Center for Applied Mathematics, Tianjin University, Tianjin 300072, China.
School of Statistics and Data Science, Nankai University, Tianjin 300074, China.
Bioinformatics. 2020 Dec 30;36(Suppl_2):i754-i761. doi: 10.1093/bioinformatics/btaa808.
Disordered flexible linkers (DFLs) are abundant and functionally important intrinsically disordered regions that connect protein domains and structural elements within domains and which facilitate disorder-based allosteric regulation. Although computational estimates suggest that thousands of proteins have DFLs, they were annotated experimentally in <200 proteins. This substantial annotation gap can be reduced with the help of accurate computational predictors. The sole predictor of DFLs, DFLpred, trade-off accuracy for shorter runtime by excluding relevant but computationally costly predictive inputs. Moreover, it relies on the local/window-based information while lacking to consider useful protein-level characteristics.

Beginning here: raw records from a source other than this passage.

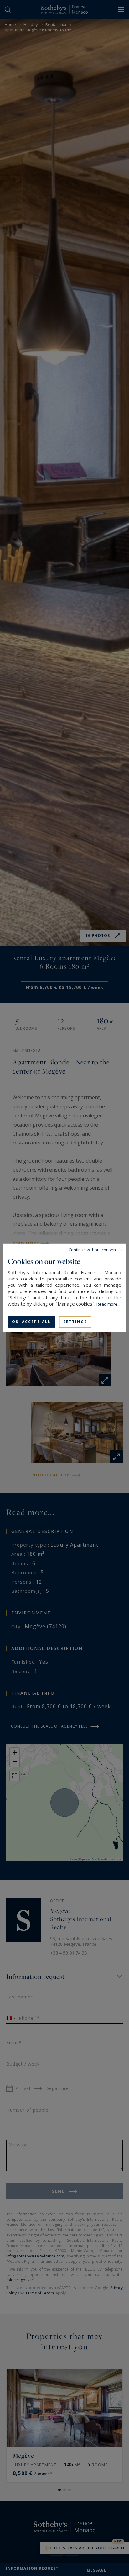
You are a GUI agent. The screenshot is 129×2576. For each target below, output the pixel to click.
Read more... (108, 1304)
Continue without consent (93, 1250)
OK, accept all (31, 1321)
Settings (75, 1321)
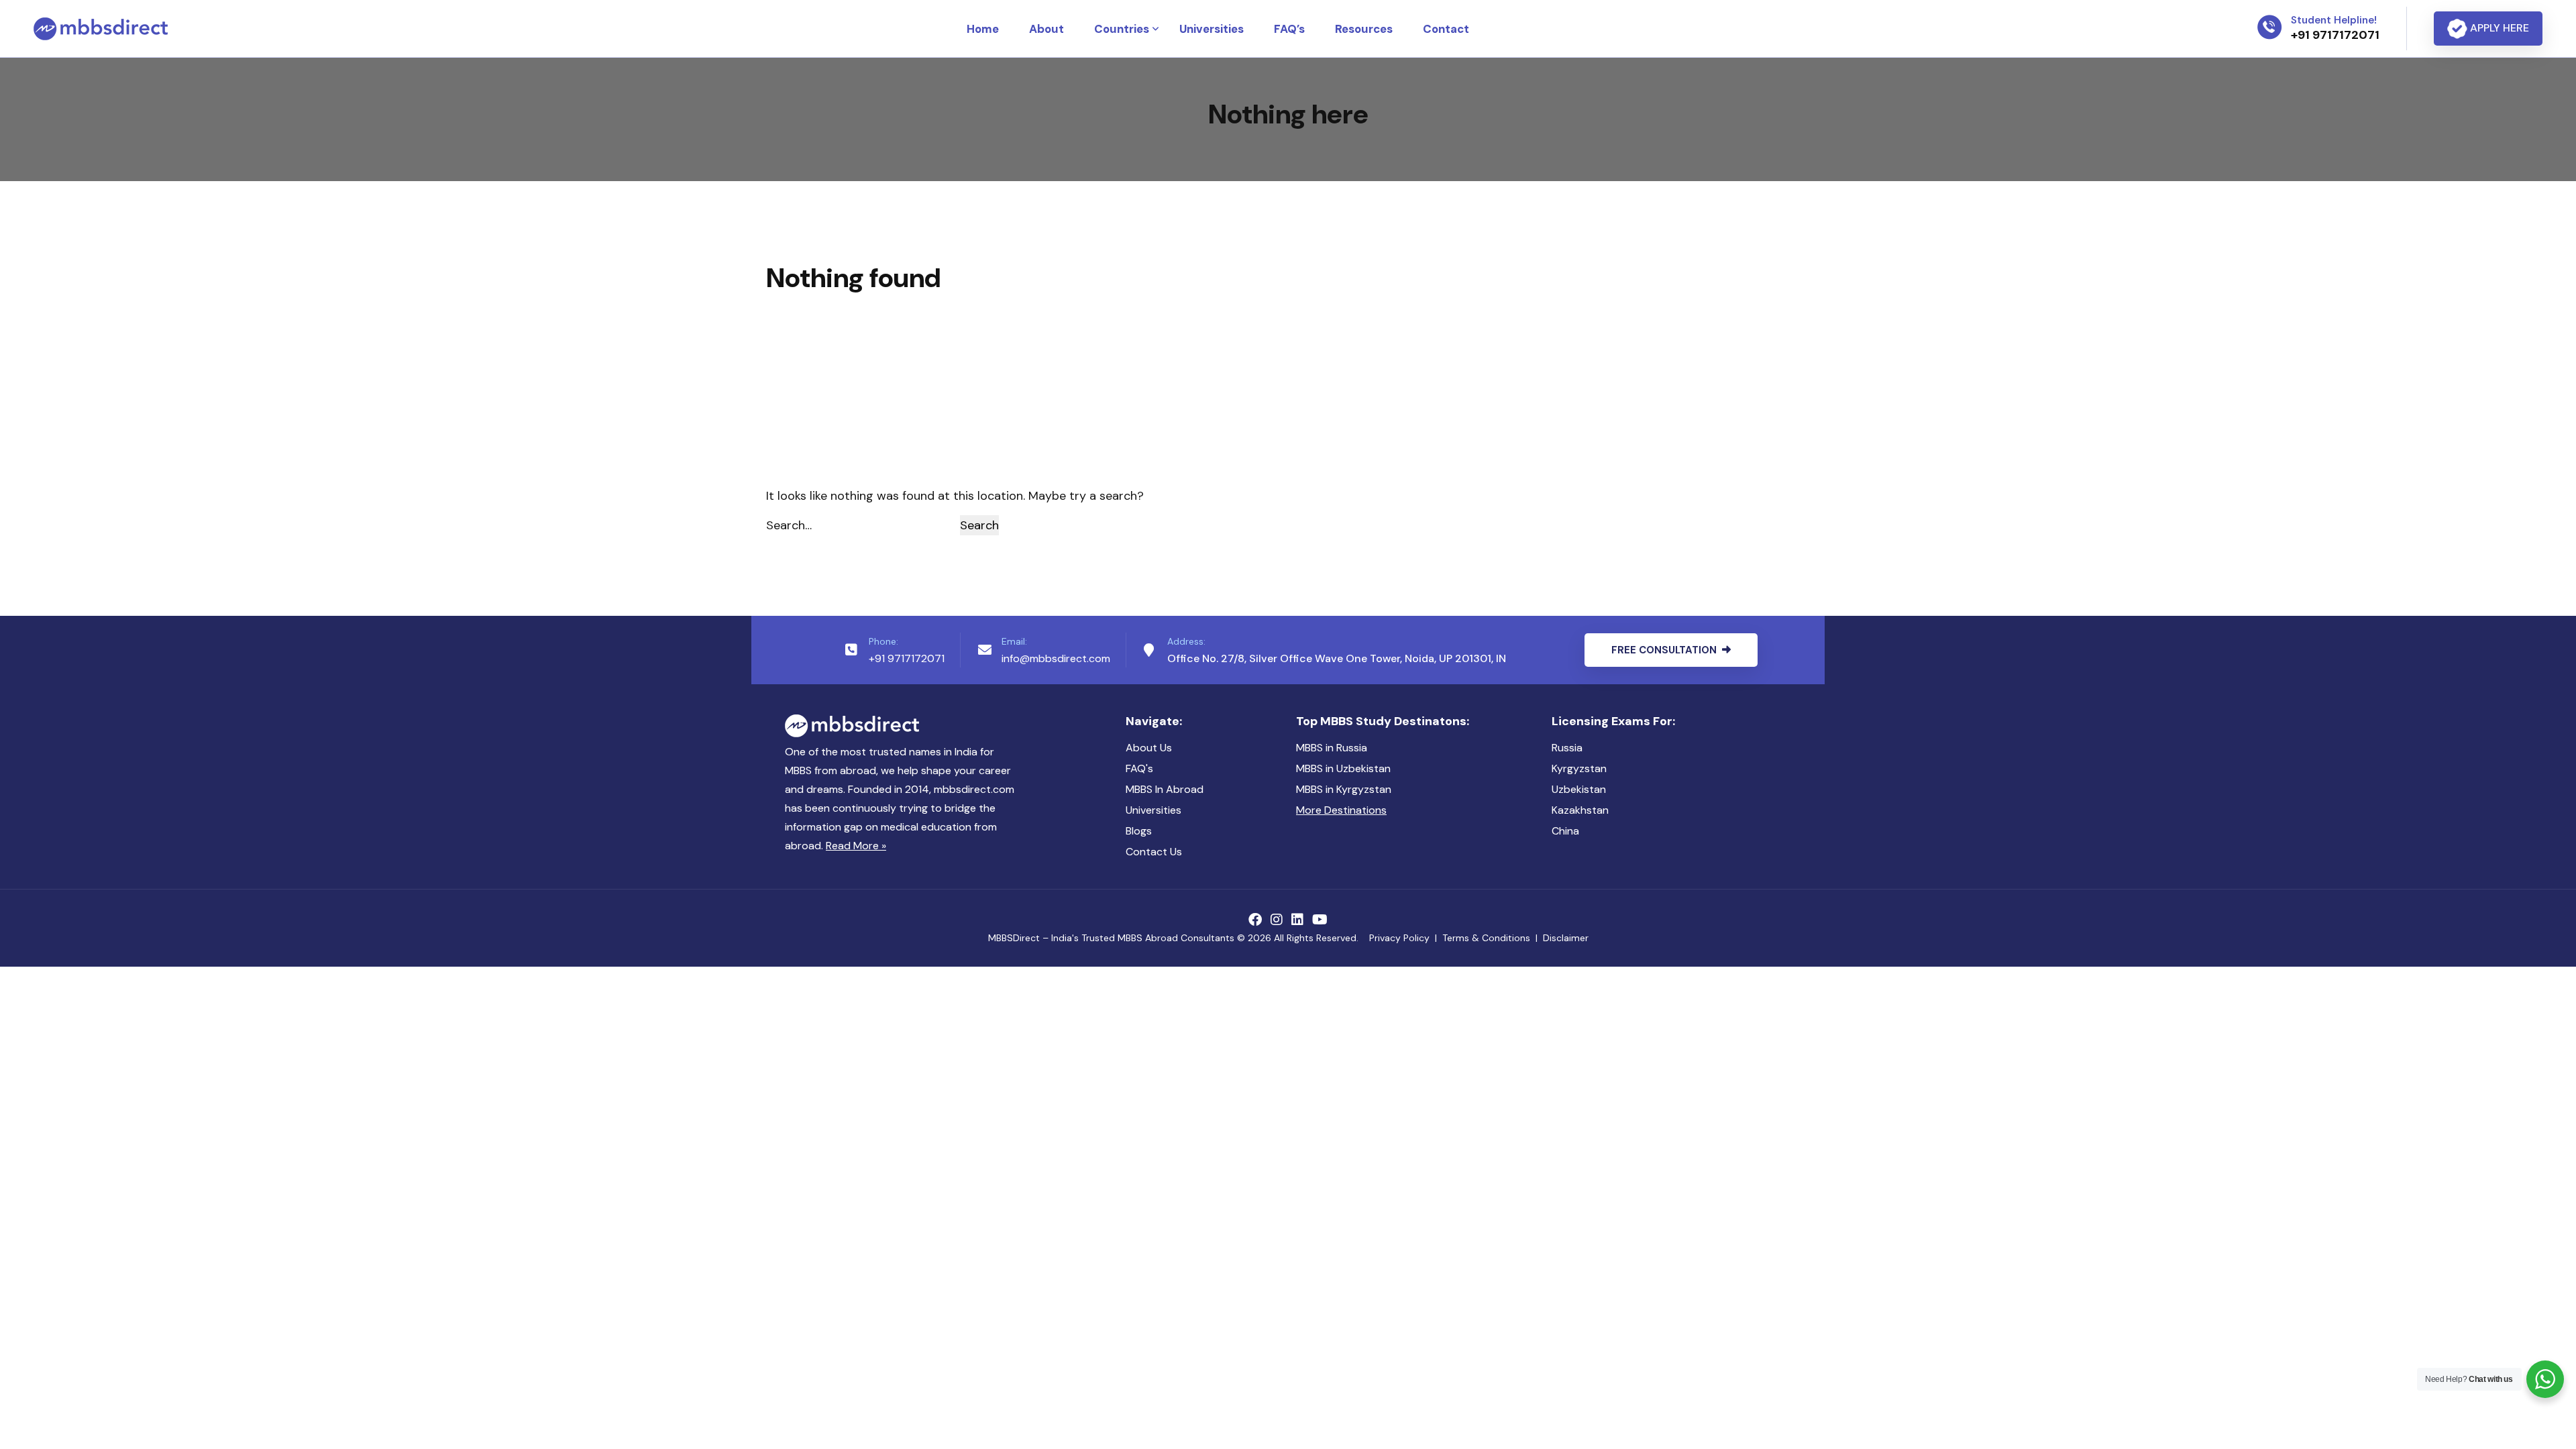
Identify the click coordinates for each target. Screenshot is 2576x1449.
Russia (1567, 748)
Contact (1446, 28)
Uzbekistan (1579, 789)
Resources (1364, 28)
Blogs (1139, 831)
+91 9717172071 (907, 658)
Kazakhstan (1580, 810)
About (1046, 28)
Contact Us (1154, 852)
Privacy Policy (1399, 938)
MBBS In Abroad (1164, 789)
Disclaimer (1566, 938)
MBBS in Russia (1331, 748)
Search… (789, 525)
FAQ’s (1289, 28)
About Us (1149, 748)
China (1565, 831)
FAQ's (1139, 768)
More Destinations (1341, 810)
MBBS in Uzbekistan (1343, 768)
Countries (1121, 28)
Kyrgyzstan (1579, 768)
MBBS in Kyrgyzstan (1343, 789)
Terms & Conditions (1486, 938)
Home (983, 28)
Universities (1211, 28)
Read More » (856, 846)
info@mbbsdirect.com (1056, 658)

We conceptualize, design and test APOD (Accurate Predictor Of DFLs), the first highly accurate predictor that utilizes both local- and protein-level inputs that quantify propensity for disorder, sequence composition, sequence conservation and selected putative structural properties. Consequently, APOD offers significantly more accurate predictions when compared with its faster predecessor, DFLpred, and several other alternative ways to predict DFLs. These improvements stem from the use of a more comprehensive set of inputs that cover the protein-level information and the application of a more sophisticated predictive model, a well-parametrized support vector machine. APOD achieves area under the curve = 0.82 (28% improvement over DFLpred) and Matthews correlation coefficient = 0.42 (180% increase over DFLpred) when tested on an independent/low-similarity test dataset. Consequently, APOD is a suitable choice for accurate and small-scale prediction of DFLs.
无序柔性连接子(DFLs)是丰富且功能重要的内在无序区域,它们连接着蛋白质结构域和域内结构元件,并促进基于无序的变构调节。尽管计算预测表明数千种蛋白质具有 DFLs,但实际上仅在<200 种蛋白质中进行了实验注释。借助准确的计算预测器,可以减少这种大量的注释差距。唯一的 DFLs 预测器 DFLpred 通过排除相关但计算成本高的预测输入,在准确性和较短的运行时间之间进行权衡。此外,它依赖于局部/窗口信息,而缺乏考虑有用的蛋白质水平特征。
我们设计并测试了 APOD(DFLs 的准确预测器),这是第一个利用无序倾向、序列组成、序列保守性和选定的假定结构特性等局部和蛋白质水平输入的高度准确的预测器。因此,与更快的前身 DFLpred 以及其他几种替代的 DFLs 预测方法相比,APOD 提供了更准确的预测。这些改进源于使用更全面的输入集来覆盖蛋白质水平信息,并应用更复杂的预测模型,即经过良好参数化的支持向量机。当在独立的低相似度测试数据集上进行测试时,APOD 的曲线下面积为 0.82(比 DFLpred 提高了 28%),马修斯相关系数为 0.42(比 DFLpred 提高了 180%)。因此,APOD 是准确和小规模预测 DFLs 的合适选择。